BEGIN
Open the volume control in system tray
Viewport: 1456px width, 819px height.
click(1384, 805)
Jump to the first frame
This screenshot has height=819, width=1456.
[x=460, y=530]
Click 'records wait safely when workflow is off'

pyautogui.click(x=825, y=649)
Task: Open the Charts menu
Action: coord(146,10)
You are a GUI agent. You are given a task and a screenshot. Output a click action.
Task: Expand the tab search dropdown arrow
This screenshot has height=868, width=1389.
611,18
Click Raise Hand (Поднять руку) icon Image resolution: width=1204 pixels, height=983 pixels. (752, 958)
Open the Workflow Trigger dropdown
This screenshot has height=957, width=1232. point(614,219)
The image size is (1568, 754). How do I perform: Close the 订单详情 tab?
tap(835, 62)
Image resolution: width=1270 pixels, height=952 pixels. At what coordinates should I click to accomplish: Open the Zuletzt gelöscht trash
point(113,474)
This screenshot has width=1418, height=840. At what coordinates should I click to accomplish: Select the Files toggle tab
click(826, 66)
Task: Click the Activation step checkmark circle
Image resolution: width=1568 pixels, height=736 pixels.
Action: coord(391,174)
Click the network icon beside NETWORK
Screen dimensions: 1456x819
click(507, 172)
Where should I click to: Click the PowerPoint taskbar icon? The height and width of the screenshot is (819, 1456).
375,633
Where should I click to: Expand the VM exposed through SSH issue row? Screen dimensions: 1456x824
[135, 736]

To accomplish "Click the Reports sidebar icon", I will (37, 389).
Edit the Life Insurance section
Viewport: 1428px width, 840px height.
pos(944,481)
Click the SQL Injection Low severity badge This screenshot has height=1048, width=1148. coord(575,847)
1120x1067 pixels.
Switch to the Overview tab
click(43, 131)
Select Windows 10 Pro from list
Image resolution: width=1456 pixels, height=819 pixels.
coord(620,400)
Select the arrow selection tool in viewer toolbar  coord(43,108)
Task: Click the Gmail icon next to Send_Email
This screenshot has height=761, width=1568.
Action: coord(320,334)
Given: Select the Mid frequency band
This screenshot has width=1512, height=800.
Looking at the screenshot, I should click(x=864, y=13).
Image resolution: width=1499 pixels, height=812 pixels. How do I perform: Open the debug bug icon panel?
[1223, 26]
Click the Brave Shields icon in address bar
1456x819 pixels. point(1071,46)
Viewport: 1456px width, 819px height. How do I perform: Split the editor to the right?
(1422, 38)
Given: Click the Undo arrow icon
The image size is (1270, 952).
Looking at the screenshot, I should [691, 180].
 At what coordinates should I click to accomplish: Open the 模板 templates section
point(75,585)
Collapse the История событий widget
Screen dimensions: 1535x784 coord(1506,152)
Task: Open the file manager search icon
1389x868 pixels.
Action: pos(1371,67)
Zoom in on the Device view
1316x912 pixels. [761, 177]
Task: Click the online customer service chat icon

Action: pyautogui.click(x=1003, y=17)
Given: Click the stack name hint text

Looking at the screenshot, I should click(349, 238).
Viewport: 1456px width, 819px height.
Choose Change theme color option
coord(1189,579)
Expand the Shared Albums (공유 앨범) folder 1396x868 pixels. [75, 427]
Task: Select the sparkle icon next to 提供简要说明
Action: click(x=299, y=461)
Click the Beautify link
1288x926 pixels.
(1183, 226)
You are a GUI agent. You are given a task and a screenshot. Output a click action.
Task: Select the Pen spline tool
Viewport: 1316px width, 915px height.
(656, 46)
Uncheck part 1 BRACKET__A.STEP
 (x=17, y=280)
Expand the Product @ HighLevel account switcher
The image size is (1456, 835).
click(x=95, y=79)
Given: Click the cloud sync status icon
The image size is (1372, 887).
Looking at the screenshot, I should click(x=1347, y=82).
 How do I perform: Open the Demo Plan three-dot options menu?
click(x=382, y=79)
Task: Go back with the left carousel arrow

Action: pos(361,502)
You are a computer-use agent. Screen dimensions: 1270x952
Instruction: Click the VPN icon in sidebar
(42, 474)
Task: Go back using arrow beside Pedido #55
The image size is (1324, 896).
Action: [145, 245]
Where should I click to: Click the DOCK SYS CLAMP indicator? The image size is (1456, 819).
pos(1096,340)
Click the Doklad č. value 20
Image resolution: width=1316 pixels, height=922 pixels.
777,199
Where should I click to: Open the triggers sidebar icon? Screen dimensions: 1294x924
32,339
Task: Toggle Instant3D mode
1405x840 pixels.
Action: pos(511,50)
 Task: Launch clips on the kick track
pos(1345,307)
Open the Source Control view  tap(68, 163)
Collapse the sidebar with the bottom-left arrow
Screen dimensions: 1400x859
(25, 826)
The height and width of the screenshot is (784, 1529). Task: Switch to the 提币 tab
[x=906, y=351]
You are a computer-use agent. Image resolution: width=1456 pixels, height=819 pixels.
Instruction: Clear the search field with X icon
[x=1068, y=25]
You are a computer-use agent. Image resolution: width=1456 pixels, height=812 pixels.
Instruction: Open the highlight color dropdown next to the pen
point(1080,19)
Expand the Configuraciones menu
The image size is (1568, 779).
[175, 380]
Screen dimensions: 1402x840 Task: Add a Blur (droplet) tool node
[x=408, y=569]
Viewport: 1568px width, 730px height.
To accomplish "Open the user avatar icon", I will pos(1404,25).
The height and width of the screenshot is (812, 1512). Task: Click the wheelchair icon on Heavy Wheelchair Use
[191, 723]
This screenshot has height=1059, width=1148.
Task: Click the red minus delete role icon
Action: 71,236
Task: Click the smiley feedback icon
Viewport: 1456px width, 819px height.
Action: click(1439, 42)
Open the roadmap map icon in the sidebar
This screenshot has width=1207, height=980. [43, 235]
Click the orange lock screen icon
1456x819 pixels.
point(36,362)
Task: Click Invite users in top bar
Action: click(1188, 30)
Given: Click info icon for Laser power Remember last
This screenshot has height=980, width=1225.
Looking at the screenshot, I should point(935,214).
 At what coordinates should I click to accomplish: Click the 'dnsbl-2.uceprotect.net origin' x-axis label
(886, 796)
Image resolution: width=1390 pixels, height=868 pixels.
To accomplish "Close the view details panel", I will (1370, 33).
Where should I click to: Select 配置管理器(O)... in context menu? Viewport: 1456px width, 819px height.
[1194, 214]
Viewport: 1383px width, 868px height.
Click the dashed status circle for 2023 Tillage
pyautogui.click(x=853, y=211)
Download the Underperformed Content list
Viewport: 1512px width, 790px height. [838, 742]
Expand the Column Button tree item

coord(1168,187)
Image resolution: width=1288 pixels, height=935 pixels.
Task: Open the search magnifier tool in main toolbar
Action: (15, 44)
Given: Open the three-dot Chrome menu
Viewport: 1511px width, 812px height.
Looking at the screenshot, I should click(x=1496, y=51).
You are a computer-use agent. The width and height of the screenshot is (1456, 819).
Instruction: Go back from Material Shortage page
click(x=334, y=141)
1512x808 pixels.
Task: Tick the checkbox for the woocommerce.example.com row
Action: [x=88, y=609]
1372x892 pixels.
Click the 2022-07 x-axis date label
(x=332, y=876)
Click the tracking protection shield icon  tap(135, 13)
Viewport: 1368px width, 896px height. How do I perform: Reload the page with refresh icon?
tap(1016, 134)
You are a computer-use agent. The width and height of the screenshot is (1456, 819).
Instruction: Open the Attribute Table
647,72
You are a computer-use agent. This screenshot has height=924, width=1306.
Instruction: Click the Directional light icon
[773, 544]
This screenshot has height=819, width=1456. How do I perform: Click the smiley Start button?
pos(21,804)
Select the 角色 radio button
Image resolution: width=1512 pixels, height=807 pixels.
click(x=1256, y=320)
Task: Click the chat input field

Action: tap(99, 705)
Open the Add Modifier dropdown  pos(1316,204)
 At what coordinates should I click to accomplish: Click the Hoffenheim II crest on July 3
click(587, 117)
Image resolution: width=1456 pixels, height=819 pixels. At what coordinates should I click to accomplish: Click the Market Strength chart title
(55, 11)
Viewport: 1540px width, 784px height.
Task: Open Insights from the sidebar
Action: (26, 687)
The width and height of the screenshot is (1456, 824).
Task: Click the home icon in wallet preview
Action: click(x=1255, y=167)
END
Your assignment
With the data above as the source, tally the lines that include the string "will", and give that figure alone.

Exercise output
3